When it comes to art, I'm something of a masochist. I listen to music that the average listener might describe as "unlistenable." I relish in the skin-crawling cringiness of the major motion picture musical Cats. I gravitate toward games that make me beat my head against the wall, for better or for worse. However, every pain junkie has their limit, and The Lord of the Rings: Gollum pushed me to mine--and then some.
The long-delayed stealth adventure from Daedalic Entertainment, centered around one of Middle-earth's most iconic (if not exactly likable) characters, does not simply miss the mark here or there: It's an unbridled disaster of truly epic--like, Tolkien-level epic--proportions. Beyond its overly simple level design, jarringly dated graphics, and deeply uninteresting gameplay, The Lord of the Rings: Gollum is broken to the point where it's nearly unplayable, making it one of the worst uses of a licensed property in recent memory.

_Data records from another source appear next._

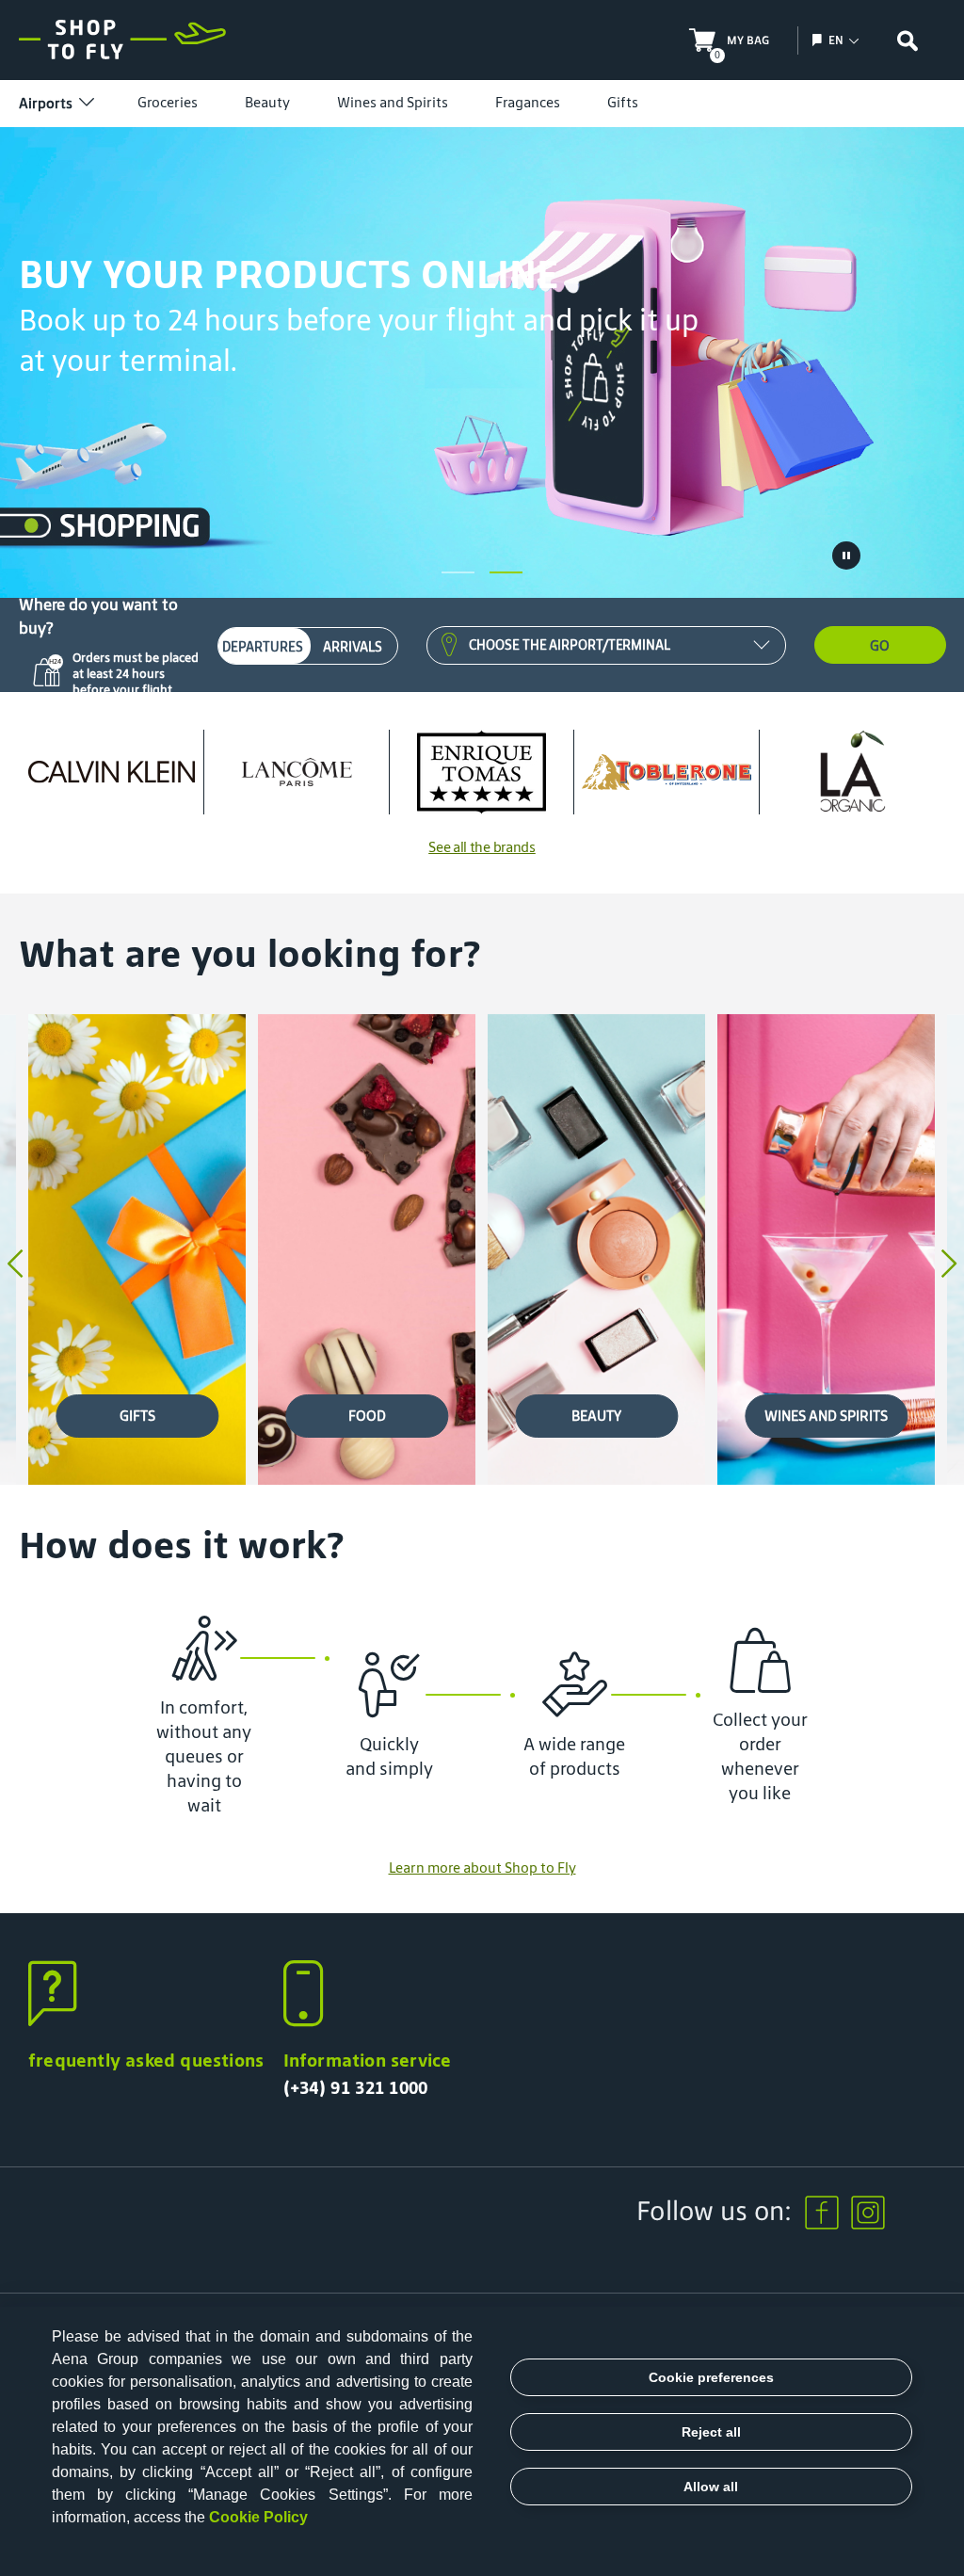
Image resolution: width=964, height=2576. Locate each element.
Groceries (167, 102)
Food (367, 1416)
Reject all (711, 2431)
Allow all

The game begins in Cirith Ungol, the Orc-infested outskirts of Mordor, some 60 years after Bilbo Baggins stole the One Ring from our slimy, frail protagonist, Sméagol--or Gollum, as he's come to be known. Taking place not long before the events laid out in The Fellowship of the Ring, the crux of the story is instantly recognizable to anyone even peripherally familiar with the series: Gollum must find Bilbo and take back his "precious" at any cost, while avoiding the wrath of Sauron along the way.